I made her of mustard
And mulberry wine.


Walt Kelly, "Lines Upon a Lunar Tune Arune." Songs of the Pogo, 1956. Online: https://curmudgeonlylibrarian.wordpress.com/tag/walt-kelly/

Are you afraid of the dark?

Most children are, at some point. It's considered harmless (even rational).  People usually grow out of it. If it becomes pathological -- if it interferes with your daily (or nightly) activities, it's considered a phobia. And like most fearful things, it has lots of different names: achluophobia, scotophobia, lygophobia, and most commonly nyctophobia. Even if you're not a nyctophobe, darkness can be inconvenient. Sometimes you need to be able to see.

How can you see in the the dark? Easy: You turn on the lights. Something people have been doing, one way or another, for a very long time.

The earliest known artificial lighting was in the form of oil lamps, perhaps as early as 70,000 BCE.1


Stone age oil lamp from Katmai National Park and Preserve.

Lamps have enormous religious and cultural significance, from the Menorah that is at the core of Hanukkah celebrations to the eternal flame kept burning at the John F. Kennedy Eternal Flame in Arlington National Cemetery. But lighting is usually more a practical than a symbolic matter. And it's especially important for people who live in cities.

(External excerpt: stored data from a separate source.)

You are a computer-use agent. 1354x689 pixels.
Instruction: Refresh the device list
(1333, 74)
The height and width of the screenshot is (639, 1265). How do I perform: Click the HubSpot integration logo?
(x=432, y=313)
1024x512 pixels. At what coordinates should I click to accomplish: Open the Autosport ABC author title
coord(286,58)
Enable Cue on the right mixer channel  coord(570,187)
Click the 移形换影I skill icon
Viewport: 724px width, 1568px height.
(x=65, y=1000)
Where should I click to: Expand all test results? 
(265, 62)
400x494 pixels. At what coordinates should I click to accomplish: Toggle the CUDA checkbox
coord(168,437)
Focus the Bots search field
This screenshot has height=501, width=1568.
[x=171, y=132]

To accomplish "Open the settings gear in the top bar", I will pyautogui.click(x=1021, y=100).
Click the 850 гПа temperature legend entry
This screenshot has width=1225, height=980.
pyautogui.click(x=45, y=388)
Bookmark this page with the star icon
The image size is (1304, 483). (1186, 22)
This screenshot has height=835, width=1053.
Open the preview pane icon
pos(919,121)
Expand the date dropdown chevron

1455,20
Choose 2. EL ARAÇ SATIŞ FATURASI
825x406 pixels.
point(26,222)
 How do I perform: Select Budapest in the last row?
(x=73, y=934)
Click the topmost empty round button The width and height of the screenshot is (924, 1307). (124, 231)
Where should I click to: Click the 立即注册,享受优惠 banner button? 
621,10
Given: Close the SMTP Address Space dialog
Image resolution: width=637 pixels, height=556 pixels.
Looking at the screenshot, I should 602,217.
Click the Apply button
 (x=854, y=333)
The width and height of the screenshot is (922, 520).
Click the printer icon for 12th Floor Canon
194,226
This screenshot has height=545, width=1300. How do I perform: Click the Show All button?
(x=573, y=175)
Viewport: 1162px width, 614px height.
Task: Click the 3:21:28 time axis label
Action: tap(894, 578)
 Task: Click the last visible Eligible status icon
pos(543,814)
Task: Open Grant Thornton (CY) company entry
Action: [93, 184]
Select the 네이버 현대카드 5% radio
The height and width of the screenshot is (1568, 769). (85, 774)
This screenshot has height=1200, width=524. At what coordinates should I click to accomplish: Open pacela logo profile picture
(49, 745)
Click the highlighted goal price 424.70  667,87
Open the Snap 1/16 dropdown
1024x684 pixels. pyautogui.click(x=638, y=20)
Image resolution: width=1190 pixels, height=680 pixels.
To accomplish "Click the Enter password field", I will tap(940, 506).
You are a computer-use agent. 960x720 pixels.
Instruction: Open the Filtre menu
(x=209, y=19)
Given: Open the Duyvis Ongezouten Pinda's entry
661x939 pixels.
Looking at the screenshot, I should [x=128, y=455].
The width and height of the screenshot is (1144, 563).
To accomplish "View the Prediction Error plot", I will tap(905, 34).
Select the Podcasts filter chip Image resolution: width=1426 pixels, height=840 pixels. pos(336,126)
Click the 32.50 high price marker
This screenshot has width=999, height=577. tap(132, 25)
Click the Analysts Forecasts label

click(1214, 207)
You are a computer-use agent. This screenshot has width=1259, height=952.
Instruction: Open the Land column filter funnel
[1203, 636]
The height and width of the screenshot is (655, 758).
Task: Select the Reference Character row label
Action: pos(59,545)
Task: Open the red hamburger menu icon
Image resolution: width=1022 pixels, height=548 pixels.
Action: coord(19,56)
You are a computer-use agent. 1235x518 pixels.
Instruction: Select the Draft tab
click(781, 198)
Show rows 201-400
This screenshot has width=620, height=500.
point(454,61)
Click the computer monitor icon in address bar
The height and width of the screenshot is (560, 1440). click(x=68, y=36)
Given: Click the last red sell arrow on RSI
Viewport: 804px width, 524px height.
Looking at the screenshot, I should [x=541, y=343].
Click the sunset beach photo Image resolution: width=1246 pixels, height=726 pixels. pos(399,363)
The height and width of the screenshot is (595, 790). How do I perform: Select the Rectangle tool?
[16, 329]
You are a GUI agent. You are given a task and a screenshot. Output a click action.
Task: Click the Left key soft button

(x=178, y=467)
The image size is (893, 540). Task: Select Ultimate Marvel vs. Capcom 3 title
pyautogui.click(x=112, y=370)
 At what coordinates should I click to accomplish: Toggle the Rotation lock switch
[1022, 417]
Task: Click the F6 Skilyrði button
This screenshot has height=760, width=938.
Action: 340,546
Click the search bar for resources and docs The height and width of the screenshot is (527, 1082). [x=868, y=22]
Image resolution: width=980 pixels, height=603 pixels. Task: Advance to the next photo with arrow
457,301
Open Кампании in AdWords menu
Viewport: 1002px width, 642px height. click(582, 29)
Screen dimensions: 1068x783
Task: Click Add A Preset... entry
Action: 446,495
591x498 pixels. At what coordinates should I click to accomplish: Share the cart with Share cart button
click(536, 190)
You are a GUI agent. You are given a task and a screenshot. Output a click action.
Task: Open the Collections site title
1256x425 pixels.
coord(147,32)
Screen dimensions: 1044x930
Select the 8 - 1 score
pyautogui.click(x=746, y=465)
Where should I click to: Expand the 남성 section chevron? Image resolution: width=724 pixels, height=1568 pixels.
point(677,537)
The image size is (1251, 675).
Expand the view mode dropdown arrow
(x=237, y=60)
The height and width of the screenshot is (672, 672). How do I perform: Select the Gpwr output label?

The earliest street lighting was probably in the ancient cities of Mesopotamia.2 The ancient Egyptians used floating wicks for their lamps,3 and the Chinese,4 Greeks and Romans certainly used lighting in their cities.5 According to Rossotti, "The first compulsory street-lighting seems to have been in 1367 in Paris," and "in 1415 every London householder was required to show one lighted window during the winter months."6 It is possible that London may have had some kind of street illumination as early as 1429.7

For centuries torches, oil lamps, and even open fires were used to light streets. The first gas lighting was introduced in the 18th century.8 The first electric street lighting was the "Yablochkov candle," named for its inventor, Pavel Nikolayevich Yablochkov (1847-1894). It was a kind of enclosed arc lamp (in an arc lamp two pieces of carbon are electrified and an electric arc is formed between them; the arc lamp was invented by Sir Humphrey Davy (1778-1829) sometime between 1802 and 1809). Incandescent bulbs were first used for street lighting in 1879 in Newcastle-upon-Tyne in the UK,9 and of course incandescents remained the international standard for many years. Common street lighting systems in use today include high-intensity discharge lamps, induction lights, and LEDs.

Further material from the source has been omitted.